No one would dare to ask this again.
For at this masquerade ball
No one can show their true face to the public
Or their true intentions.


----------



## ritudimrinautiyal (Jan 14, 2021)

Lumiiberry said:


> I stand there in the crowd
> My identity hidden from the world like a sunken treasure.
> We don our masks to hide our true intentions.
> Some look for love,
> ...



Wow!!! The real meaning of mask. You did it really well. Although intention is the main motive of poem, but those ones, who are too broken inside, they too wear masks, with the outer mask of starting everything with laughs. Please dont mind if I intruded.
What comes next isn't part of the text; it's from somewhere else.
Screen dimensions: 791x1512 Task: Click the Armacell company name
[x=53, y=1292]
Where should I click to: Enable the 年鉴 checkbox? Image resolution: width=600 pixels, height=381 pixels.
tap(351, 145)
Wonderful piece. 
Keep writing Lumiiberry, you are really doing it well. 

Good luck
Ritu


----------



## 2020Syd2020 (Jan 14, 2021)

Hello, 

Definitely an interesting piece and I like the way in which you utilised the setting to explore the motivation behind wearing a mask whether metaphorical or physical. For me I would try to expand upon this concept, why is the speaker there? They state that they have not motive for being there, but surely they have a reason for being there at least and what happens to this character that asks the speaker who they are? And why do they do so? What’s the motive for breaching such an important facet of the masquerade? 
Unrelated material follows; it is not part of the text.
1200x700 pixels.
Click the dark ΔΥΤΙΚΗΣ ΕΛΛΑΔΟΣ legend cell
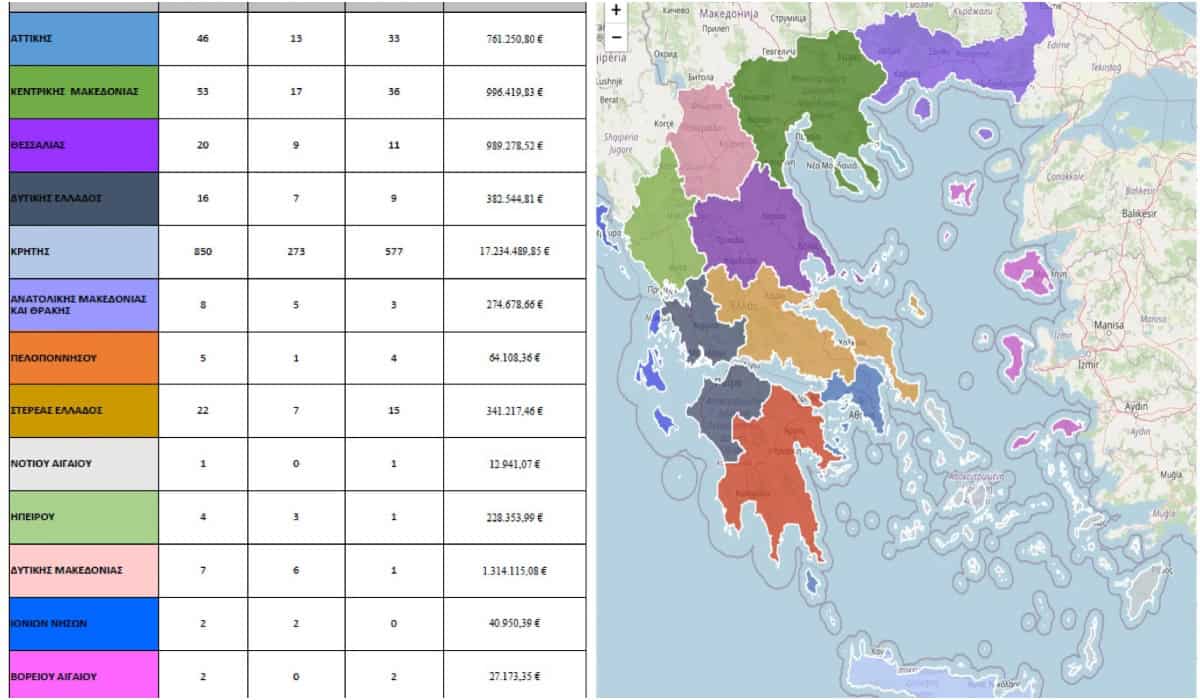[x=80, y=198]
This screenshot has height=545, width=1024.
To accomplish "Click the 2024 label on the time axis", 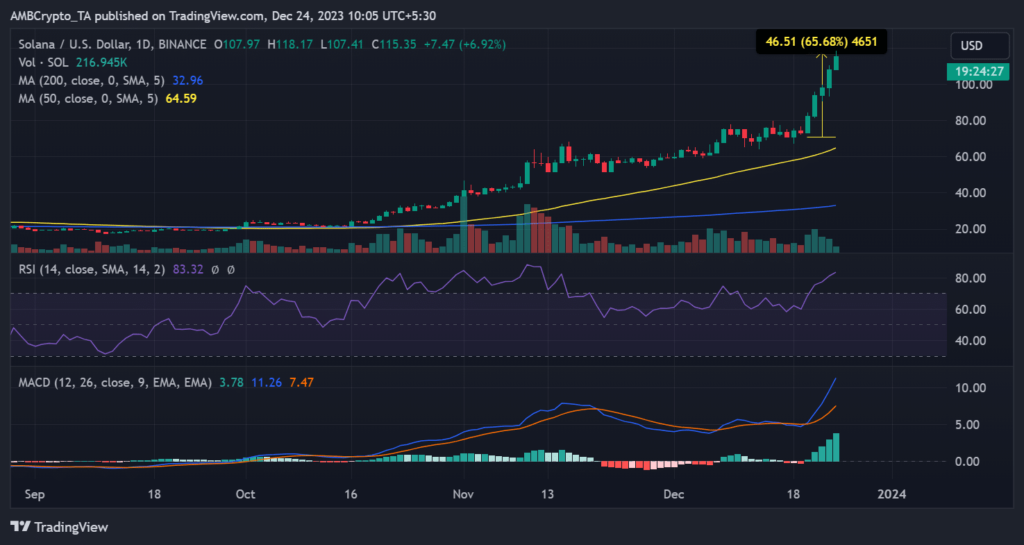I will pyautogui.click(x=891, y=494).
Finally I would perhaps play with breaking the piece up into stanzas. That would help to slow the piece down and in doing so give the reader more time to absorb what’s going on.

Hope this helps

Cheers

Syd


----------



## Deleted member 65364 (Jan 14, 2021)

This speaks to me.  You capture the sentiment very well. I like it.


----------



## Kent_Jacobs (Jan 14, 2021)

I like the straightforwardness of it. Depth with no confusion. Love it.


----------



## Bloggsworth (Jan 15, 2021)

I feel it's too explanatory, for something hidden it tells us all; and there is the jump from the particular to the general; may I suggest something along the lines of:

_In the crowd, identity hidden.
As with others, intentions masked.
Some seek love, some revenge

_​Please feel free to ignore all I say_, _it's just me wearing my editors hat...


----------



## Deleted member 64995 (Jan 15, 2021)

Beautiful, congratulations.
Poetic, sweet, true.


----------



## Kent_Jacobs (Jan 15, 2021)

Bloggsworth said:


> I feel it's too explanatory, for something hidden it tells us all; and there is the jump from the *particular to the general*; may I suggest something along the lines of:
> _In the crowd, identity hidden.
> As with others, intentions masked.
> Some seek love, some revenge
> ...



Can you flesh the bolded out? I get it in general terms but would like for it to be explained in terms of writing from an 'editor'.


----------



## Bloggsworth (Jan 16, 2021)

TheMightyAz said:


> Can you flesh the bolded out? I get it in general terms but would like for it to be explained in terms of writing from an 'editor'.



I'll try.

_*I *stand there in the crowd
*My *identity hidden from the world like a sunken treasure. -_ The point of sunken treasure is that it is hidden, so do you need to tell us?_
*We* don our masks to hide our true intentions. -_ Present tense, so how was your identity hidden before donning your mask_? _If using *we* do you also need_ *our* - We donned masks, or we had donned masks... _Past tense._
*Some* look for love,
*Some* look for revenge, 



_..._sunken treasure. _Where is the treasure in the aimless, a promise unfulfilled, as you tell us later in the poem?

_...hide our true intentions. _Has the air of something nefarious when, in fact, you are just lurking. The opening has a promise of an excitement unrealised, when you later admit to being there under false pretences.

It's all rather passive, you meander, you have no intentions, you don't dance, you dont drink - Why the hell were you even there? You could have been just as anonymous in your front room with a six-pack of tinnies and a good cigar. It is the poem of a nobody, you don't even appear to be getting a vicarious pleasure out of the process.

_I waltz with a beautiful woman,
offer her champagne,
melt back into the teeming throng..._ Something happens, a _Lone Ranger_ moment "Who was that masked man?" yet you are still unknown, your identity still hidden, but you have made an impact. As Winston Churchill was wont to say: "_Action this day_."


----------